[Word and element pointing entries]

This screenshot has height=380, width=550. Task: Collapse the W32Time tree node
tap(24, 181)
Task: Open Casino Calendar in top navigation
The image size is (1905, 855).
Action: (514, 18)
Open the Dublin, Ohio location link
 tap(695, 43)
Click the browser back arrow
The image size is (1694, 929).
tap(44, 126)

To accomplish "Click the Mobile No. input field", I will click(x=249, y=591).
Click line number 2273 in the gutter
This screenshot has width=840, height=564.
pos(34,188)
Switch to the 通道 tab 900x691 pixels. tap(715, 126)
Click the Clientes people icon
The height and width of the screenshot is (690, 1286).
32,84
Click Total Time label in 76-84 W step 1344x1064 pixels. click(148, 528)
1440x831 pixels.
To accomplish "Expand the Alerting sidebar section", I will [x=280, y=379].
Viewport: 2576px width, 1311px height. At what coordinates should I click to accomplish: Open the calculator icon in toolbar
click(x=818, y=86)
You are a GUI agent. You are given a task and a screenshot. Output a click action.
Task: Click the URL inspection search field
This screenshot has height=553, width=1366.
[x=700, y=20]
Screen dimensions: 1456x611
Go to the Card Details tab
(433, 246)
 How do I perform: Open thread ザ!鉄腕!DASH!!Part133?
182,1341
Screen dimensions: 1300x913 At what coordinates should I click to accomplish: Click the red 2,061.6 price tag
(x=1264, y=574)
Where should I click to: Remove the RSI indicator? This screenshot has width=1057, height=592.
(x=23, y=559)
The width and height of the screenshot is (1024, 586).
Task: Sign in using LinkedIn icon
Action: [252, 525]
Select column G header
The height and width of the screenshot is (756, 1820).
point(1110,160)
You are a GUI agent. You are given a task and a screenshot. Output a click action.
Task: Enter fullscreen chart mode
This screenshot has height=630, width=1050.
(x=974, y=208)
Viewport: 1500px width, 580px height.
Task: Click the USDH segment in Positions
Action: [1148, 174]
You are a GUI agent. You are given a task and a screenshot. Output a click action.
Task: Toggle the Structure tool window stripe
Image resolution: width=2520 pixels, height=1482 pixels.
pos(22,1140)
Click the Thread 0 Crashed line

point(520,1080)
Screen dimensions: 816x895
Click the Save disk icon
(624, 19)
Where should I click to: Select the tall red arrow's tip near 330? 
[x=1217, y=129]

● **Given instruction**
Arrange these rows as a JSON list of strings, with one string for each line and no entries for blank lines.

● **The reply**
[
  "This screenshot has height=380, width=550. Task: Collapse the W32Time tree node",
  "tap(24, 181)",
  "Task: Open Casino Calendar in top navigation",
  "The image size is (1905, 855).",
  "Action: (514, 18)",
  "Open the Dublin, Ohio location link",
  " tap(695, 43)",
  "Click the browser back arrow",
  "The image size is (1694, 929).",
  "tap(44, 126)",
  "To accomplish \"Click the Mobile No. input field\", I will click(x=249, y=591).",
  "Click line number 2273 in the gutter",
  "This screenshot has width=840, height=564.",
  "pos(34,188)",
  "Switch to the 通道 tab 900x691 pixels. tap(715, 126)",
  "Click the Clientes people icon",
  "The height and width of the screenshot is (690, 1286).",
  "32,84",
  "Click Total Time label in 76-84 W step 1344x1064 pixels. click(148, 528)",
  "1440x831 pixels.",
  "To accomplish \"Expand the Alerting sidebar section\", I will [x=280, y=379].",
  "Viewport: 2576px width, 1311px height. At what coordinates should I click to accomplish: Open the calculator icon in toolbar",
  "click(x=818, y=86)",
  "You are a GUI agent. You are given a task and a screenshot. Output a click action.",
  "Task: Click the URL inspection search field",
  "This screenshot has height=553, width=1366.",
  "[x=700, y=20]",
  "Screen dimensions: 1456x611",
  "Go to the Card Details tab",
  "(433, 246)",
  " How do I perform: Open thread ザ!鉄腕!DASH!!Part133?",
  "182,1341",
  "Screen dimensions: 1300x913 At what coordinates should I click to accomplish: Click the red 2,061.6 price tag",
  "(x=1264, y=574)",
  "Where should I click to: Remove the RSI indicator? This screenshot has width=1057, height=592.",
  "(x=23, y=559)",
  "The width and height of the screenshot is (1024, 586).",
  "Task: Sign in using LinkedIn icon",
  "Action: [252, 525]",
  "Select column G header",
  "The height and width of the screenshot is (756, 1820).",
  "point(1110,160)",
  "You are a GUI agent. You are given a task and a screenshot. Output a click action.",
  "Task: Enter fullscreen chart mode",
  "This screenshot has height=630, width=1050.",
  "(x=974, y=208)",
  "Viewport: 1500px width, 580px height.",
  "Task: Click the USDH segment in Positions",
  "Action: [1148, 174]",
  "You are a GUI agent. You are given a task and a screenshot. Output a click action.",
  "Task: Toggle the Structure tool window stripe",
  "Image resolution: width=2520 pixels, height=1482 pixels.",
  "pos(22,1140)",
  "Click the Thread 0 Crashed line",
  "point(520,1080)",
  "Screen dimensions: 816x895",
  "Click the Save disk icon",
  "(624, 19)",
  "Where should I click to: Select the tall red arrow's tip near 330? ",
  "[x=1217, y=129]"
]